YOUR OBJECTIVE:
Copy the rows below word for word, from the line containing "You are a computer-use agent. The" down to the line containing "(x=808, y=332)", both of those lines included. Leave out every other line.

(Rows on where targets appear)

— START —

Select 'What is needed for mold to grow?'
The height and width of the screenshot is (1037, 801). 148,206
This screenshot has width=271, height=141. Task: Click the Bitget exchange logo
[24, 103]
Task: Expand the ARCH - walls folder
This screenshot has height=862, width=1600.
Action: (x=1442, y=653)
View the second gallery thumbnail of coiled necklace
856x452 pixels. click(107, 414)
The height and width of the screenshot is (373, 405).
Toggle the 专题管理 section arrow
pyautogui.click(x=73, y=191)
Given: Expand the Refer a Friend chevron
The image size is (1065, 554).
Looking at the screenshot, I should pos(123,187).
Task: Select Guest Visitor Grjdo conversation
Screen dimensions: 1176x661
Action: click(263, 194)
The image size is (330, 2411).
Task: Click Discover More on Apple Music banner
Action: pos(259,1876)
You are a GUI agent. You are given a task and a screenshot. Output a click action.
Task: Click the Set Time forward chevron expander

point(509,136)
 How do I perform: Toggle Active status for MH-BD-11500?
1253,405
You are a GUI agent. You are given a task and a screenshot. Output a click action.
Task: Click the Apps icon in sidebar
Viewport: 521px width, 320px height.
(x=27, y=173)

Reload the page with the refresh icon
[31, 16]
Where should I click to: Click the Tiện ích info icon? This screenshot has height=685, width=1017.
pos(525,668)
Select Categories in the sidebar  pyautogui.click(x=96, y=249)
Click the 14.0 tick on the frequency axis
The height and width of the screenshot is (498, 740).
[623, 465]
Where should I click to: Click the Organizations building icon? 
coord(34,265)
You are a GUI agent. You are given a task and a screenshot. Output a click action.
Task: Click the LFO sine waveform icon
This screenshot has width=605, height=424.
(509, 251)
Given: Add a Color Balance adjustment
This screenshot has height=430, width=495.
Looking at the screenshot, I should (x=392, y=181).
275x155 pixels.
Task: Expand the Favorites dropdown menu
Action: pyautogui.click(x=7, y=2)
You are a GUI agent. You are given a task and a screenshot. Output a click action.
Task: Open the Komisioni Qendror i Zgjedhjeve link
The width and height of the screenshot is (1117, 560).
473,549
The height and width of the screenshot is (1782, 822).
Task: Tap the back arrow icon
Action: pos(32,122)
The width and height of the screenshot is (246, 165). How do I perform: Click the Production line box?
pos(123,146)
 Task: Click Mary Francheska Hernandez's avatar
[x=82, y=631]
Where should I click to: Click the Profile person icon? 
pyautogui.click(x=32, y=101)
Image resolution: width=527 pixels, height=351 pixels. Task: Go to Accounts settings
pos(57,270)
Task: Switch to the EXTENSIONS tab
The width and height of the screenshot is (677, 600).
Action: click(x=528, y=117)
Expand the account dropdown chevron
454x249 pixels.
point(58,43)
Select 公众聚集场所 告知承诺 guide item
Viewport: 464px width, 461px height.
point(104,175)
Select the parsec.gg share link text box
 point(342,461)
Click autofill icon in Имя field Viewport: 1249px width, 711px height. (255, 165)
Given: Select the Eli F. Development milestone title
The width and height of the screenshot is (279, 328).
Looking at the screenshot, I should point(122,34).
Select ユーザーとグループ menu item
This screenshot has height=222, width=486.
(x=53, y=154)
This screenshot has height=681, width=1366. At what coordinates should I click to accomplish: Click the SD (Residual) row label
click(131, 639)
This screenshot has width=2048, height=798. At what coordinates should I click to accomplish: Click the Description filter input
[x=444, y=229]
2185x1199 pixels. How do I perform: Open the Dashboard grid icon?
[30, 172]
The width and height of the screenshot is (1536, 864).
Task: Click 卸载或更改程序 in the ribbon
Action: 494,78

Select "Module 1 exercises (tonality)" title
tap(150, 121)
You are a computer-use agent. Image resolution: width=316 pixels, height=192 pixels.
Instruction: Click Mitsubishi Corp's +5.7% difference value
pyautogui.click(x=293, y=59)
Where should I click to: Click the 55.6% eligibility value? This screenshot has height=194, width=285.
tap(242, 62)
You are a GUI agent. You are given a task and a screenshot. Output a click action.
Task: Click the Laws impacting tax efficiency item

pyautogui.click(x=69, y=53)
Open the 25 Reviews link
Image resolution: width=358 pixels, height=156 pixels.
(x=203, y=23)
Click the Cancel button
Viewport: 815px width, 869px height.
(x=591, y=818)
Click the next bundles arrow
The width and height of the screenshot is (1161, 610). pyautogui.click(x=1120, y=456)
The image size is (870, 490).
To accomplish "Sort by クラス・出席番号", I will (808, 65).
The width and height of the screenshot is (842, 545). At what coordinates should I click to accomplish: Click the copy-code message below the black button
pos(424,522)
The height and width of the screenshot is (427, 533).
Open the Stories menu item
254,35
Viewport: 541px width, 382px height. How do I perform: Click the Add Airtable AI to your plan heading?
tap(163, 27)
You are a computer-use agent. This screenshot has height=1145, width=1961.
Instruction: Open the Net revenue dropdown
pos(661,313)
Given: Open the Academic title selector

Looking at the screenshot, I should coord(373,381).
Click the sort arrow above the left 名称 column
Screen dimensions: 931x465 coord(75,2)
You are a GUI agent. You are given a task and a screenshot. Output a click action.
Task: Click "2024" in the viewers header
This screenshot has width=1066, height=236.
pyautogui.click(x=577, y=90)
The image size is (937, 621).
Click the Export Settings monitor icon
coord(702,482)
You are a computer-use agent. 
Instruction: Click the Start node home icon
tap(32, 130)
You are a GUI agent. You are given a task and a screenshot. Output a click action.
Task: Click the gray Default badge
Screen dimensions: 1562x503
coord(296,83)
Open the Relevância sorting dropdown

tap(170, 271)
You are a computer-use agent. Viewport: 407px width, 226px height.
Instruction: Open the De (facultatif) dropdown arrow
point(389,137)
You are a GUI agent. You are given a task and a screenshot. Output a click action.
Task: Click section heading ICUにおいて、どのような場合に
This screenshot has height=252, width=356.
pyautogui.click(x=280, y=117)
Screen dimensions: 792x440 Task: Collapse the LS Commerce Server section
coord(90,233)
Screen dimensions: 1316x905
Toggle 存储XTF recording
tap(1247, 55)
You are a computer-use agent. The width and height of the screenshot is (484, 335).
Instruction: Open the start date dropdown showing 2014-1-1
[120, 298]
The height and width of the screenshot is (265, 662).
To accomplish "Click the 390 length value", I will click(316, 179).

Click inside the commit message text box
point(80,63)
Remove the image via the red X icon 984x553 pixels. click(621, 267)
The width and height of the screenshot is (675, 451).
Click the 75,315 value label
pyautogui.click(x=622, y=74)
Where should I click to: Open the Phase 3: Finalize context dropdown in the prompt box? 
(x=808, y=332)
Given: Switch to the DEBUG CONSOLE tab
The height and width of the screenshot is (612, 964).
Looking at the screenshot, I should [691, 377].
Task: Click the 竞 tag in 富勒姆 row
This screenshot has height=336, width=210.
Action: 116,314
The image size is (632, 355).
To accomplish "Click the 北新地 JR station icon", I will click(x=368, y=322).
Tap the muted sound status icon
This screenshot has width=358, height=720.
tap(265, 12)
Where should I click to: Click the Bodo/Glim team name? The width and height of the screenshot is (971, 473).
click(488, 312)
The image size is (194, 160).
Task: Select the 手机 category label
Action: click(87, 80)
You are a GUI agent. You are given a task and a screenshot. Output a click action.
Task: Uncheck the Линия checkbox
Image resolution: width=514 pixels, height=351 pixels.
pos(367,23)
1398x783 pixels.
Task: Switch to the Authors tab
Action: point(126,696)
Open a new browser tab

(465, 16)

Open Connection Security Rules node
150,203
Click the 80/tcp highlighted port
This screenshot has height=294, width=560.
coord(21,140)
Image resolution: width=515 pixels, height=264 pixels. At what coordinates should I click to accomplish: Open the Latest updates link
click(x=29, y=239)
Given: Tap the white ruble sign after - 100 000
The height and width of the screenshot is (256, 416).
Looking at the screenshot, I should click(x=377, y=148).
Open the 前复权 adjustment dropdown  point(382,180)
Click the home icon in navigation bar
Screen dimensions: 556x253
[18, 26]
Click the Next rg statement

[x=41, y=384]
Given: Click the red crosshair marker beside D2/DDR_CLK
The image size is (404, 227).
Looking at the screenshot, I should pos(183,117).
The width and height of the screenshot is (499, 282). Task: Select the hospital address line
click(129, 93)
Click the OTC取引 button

— END —

COMPLETE OUTPUT:
You are a computer-use agent. The width and height of the screenshot is (484, 335).
Instruction: Open the start date dropdown showing 2014-1-1
[120, 298]
The height and width of the screenshot is (265, 662).
To accomplish "Click the 390 length value", I will click(316, 179).

Click inside the commit message text box
point(80,63)
Remove the image via the red X icon 984x553 pixels. click(621, 267)
The width and height of the screenshot is (675, 451).
Click the 75,315 value label
pyautogui.click(x=622, y=74)
Where should I click to: Open the Phase 3: Finalize context dropdown in the prompt box? 
(x=808, y=332)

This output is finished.